● **Extract provided**
## Begin
From Figure 5(a), it is evident that increasing training dataset size has a positive impact on docking
accuracy (measured in terms of success rate), although it is most appreciable in the case of MLR::XARG and MARS::XARG,
two of the simpler models, MLR being linear and MARS being piecewise linear. The performance
of the other models, which are all highly nonlinear, seems to saturate at 60% of the
maximum training dataset size used. The performance of all six models is quite modest,
with MLR::XARG being the only one with docking success rate (slightly) in excess of
50%. The explanation for these results is that binding affinity is not a very good
response variable to learn for the docking problem because the models are trained
only on native poses (for which binding affinity data is available) although they
need to be able to distinguish between native and non-native poses during testing.
This means that the training data is not particularly well suited for the task for
which these models are used. An additional reason is that experimental binding affinity
data, though useful, is inherently noisy. The flexible highly nonlinear models, RF,
BRT, SVM, and kNN, are susceptible to this noise because the training dataset (arising only from
native poses) is not particularly relevant to the test scenario (consisting of both
native and non-native poses). Therefore, the more rigid MLR and MARS models fair better
in this case.
## End
● **Work instructions**
**A.** For each statement, say whether it agrees with the docking passage. Answer yes or no, and quote the words of the text that decide it.
(i) MARS is described as a linear model.
(ii) The highly nonlinear models seem to stop improving at 60% of the maximum training dataset size used.
(iii) The models are trained on both native and non-native poses.
**B.** Name every model the docking passage mentions, using the short names it gives.
**C.** Answer from the docking passage:
(i) In what terms is docking accuracy measured?
(ii) Which model is the only one with a docking success rate above 50%?
(iii) What does the text say experimental binding affinity data inherently is?

● **Information provided**
## Begin
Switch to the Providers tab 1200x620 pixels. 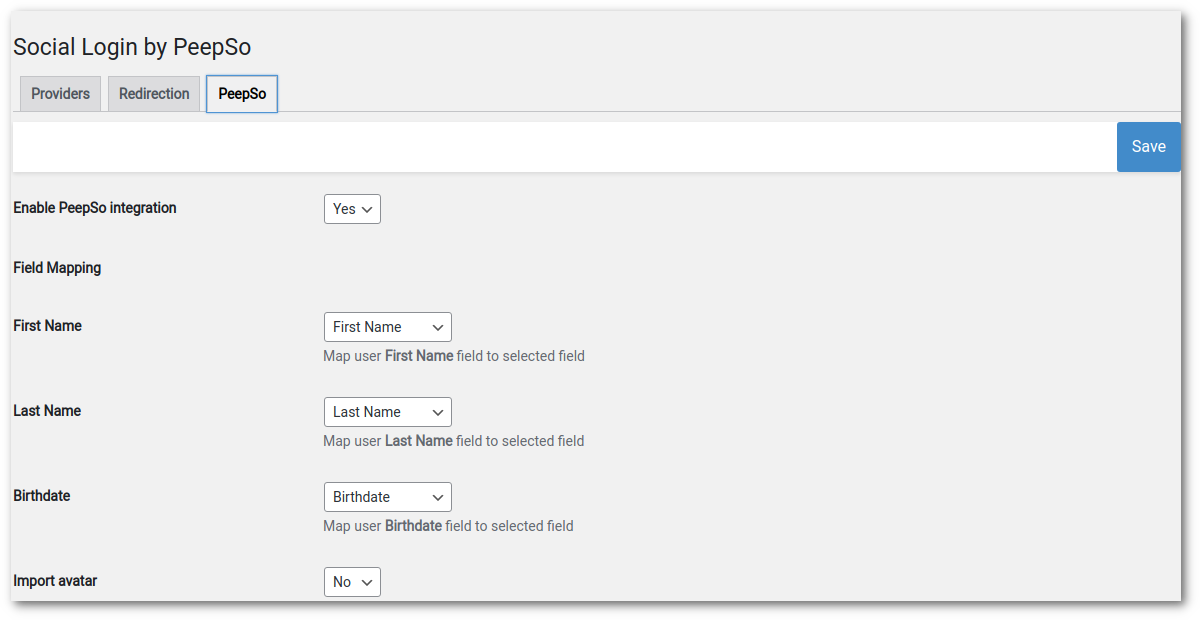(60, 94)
## End
## Begin
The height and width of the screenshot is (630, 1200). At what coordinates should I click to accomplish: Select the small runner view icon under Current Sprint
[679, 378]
## End
● **Exercise results**
**A.**
(i) No: "MLR being linear and MARS being piecewise linear"
(ii) Yes: "seems to saturate at 60% of the maximum training dataset size used"
(iii) No: "the models are trained only on native poses"

**B.** MLR, MARS, RF, BRT, SVM, kNN

**C.**
(i) In terms of success rate.
(ii) MLR::XARG.
(iii) Noisy.